“Israele come Hamas”, scriveva l’altro giorno il quotidiano La Stampa. In che senso? Nel senso, spiegava il giornale torinese, che lo Stato ebraico avrebbe istituito un “centro di comando sotto l’ospedale di Ichilov”. Ora, chiunque dovrebbe capire che quell’equiparazione (“Israele come Hamas”) sarebbe a dir poco discutibile anche se la notizia fosse vera: solo che era pure falsa.
Questo tuttavia non ha impedito a quella testata, e ai canali web e social di cui si vale, di lasciare intendere che Israele si abbandona alla commissione degli stessi crimini in cui è specializzata l’organizzazione terroristica palestinese. La quale fa sistematicamente uso degli ospedali per nasconderci i propri militanti e i propri capi, per tenerci gli ostaggi, per impiantarvi – essa sì – centri di comando, per organizzare attentati e per sparare ai nemici facendosi scudo dei malati e dei medici. Il tutto in favore di un sistema dell’informazione – stiamo al caso più recente – molto solerte nel denunciare l’episodio dell’ospedale colpito da Israele e molto pigro nel far sapere che lì sotto c’era un buontempone chiamato Mohammed Sinwar.
E questo, se ci si pensa, è il profilo più imbarazzante di una pratica giornalistica così combinata (la quale – precisiamolo – non è certo esclusiva di quel prestigioso quotidiano). Perché suggerire, contro il vero, che Israele è “come Hamas” nell’abuso criminale degli ospedali è già abbastanza inappropriato. Ma farlo sulla scorta di un deserto informativo circa l’uso sistematico e documentato che invece ne fanno i tagliagole del 7 ottobre tocca, e diremmo che supera, il limite della vergogna. Basarsi su presunti dati di fatto per scrutinare i livelli morali delle parti in conflitto e per distribuire condanne è un’operazione già autonomamente delicata. Ma è possibile avventurarvisi, sempre con cautela, a due condizioni. La prima: che si tratti di dati di fatto, non di reflui da social. La seconda: che i dati di fatto su cui si pretende di fare informazione siano, possibilmente, tutti, non solo quelli che vengono buoni dopo accurato accantonamento di quelli scomodini.

AZIONI RICHIESTE:
1 – Nell'articolo sul titolo «Israele come Hamas», dove avrebbe istituito Israele un centro di comando secondo La Stampa?
2 – Scrivi il seguito dell'articolo sul titolo «Israele come Hamas», partendo dopo la sua ultima frase.
Le righe successive sono materiale a sé, indipendente dall'articolo.

DATI MOSTRATI:

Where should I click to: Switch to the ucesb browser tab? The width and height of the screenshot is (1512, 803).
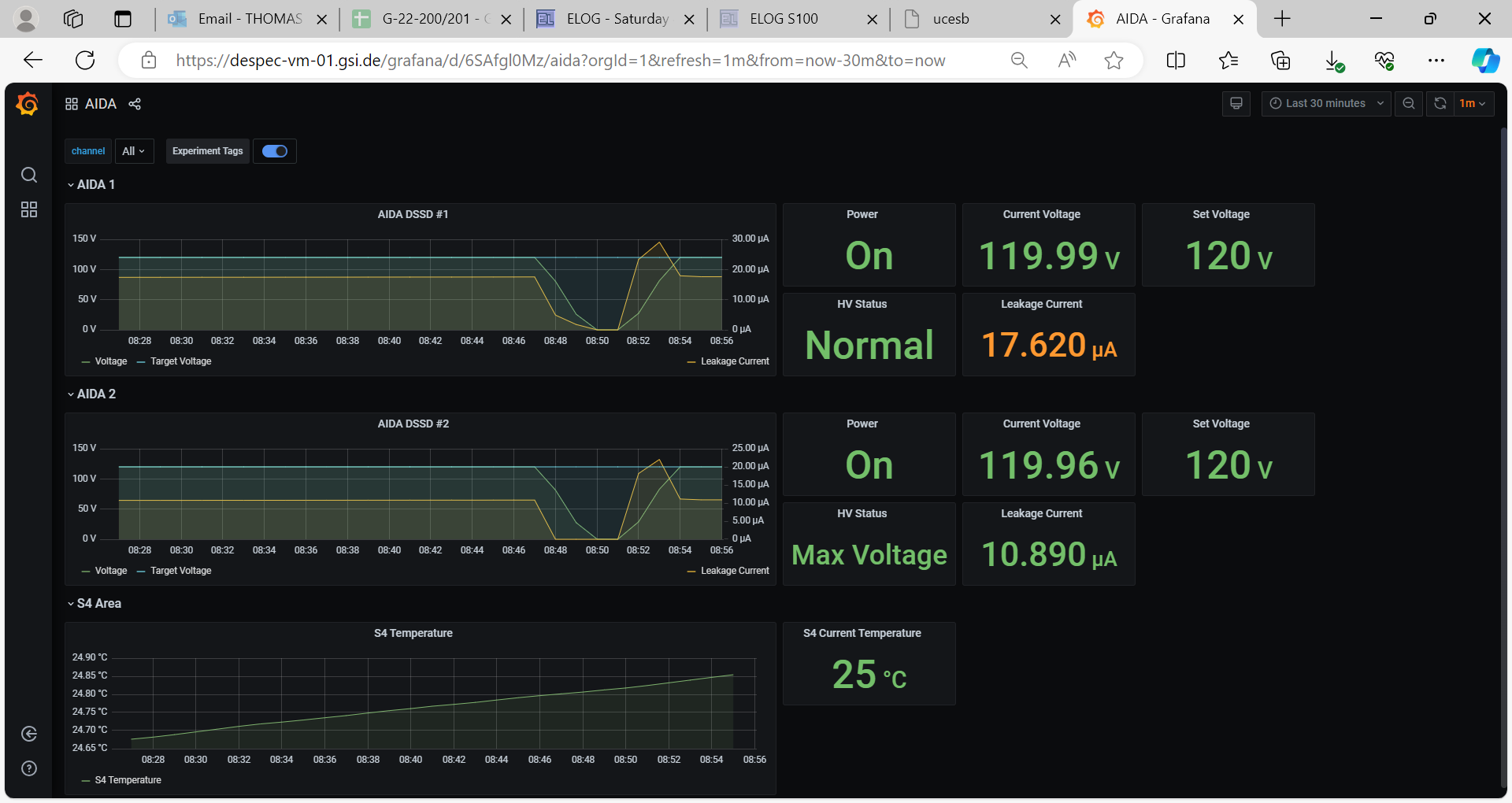951,19
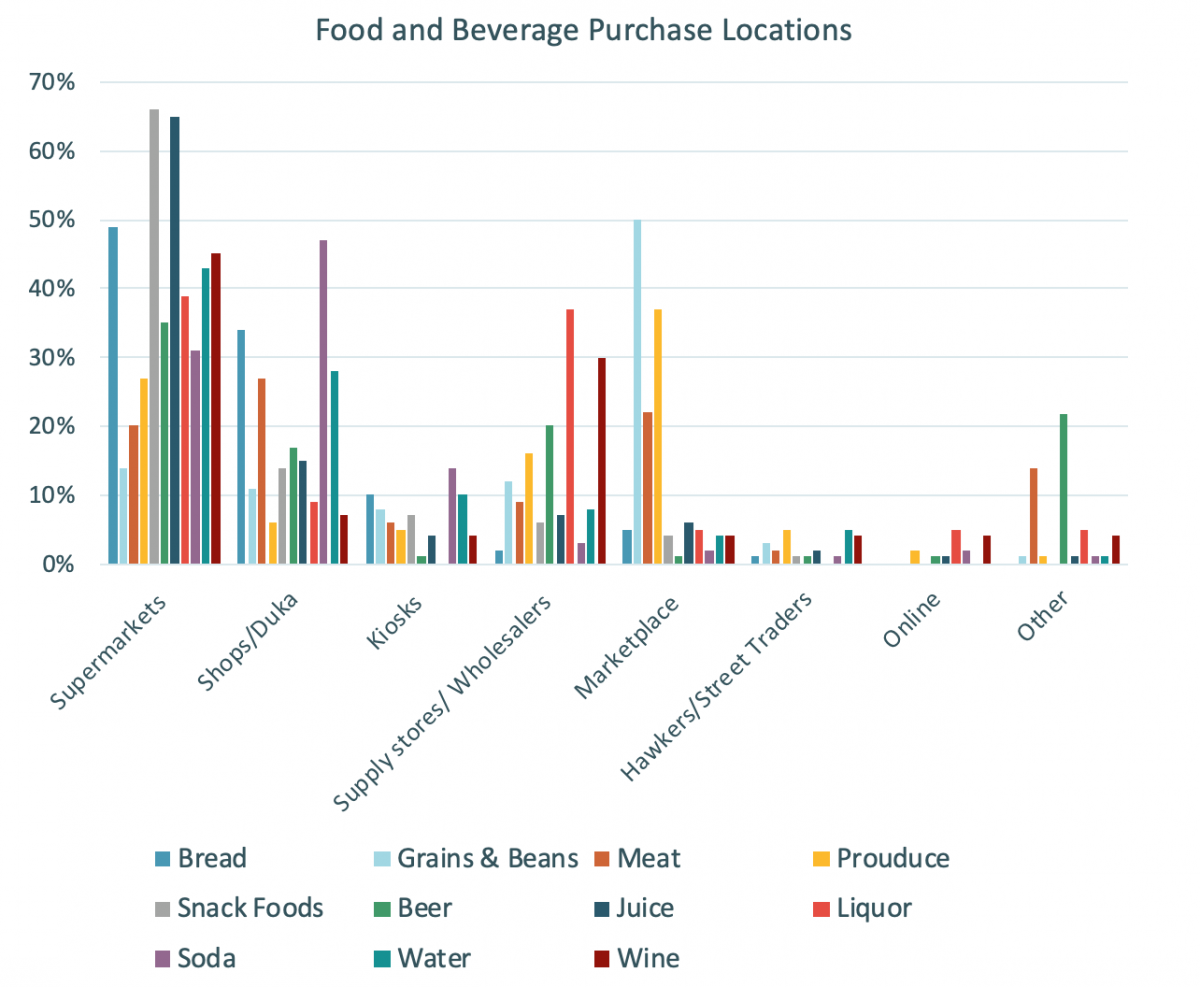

SOLUZIONI DELL'ESERCIZIO:
1 – Sotto l'ospedale di Ichilov.

2 –
Se poi l’argomento non riguarda qualche dettaglio di neutra cronaca su un fatterello qualunque, ma la questione che rigonfia venti mesi di dibattito pubblico giustamente angosciato, allora diciamo che l’obbligo di attenersi a quei due minimi criteri (i fatti veri, non quelli inventati; e tutti, non solo quelli che rispondono alla linea) dovrebbe essere tanto più sentito. Ma pare che sia diffuso un senso del dovere informativo, diciamo così, meno soffocante. Forse perché il peggio che succede quando ti prendono in castagna (qui da noi: all’estero è un po’ diverso) è che cancelli il pezzo con quel titolo, fai sparire il post sui social che lo rilanciava e infine – come si dice in greco antico – passata la festa, gabbato lo santo. E infatti così ha deciso di fare La Stampa con “Israele come Hamas”: ha cancellato. Un rigo di scuse? Figurarsi.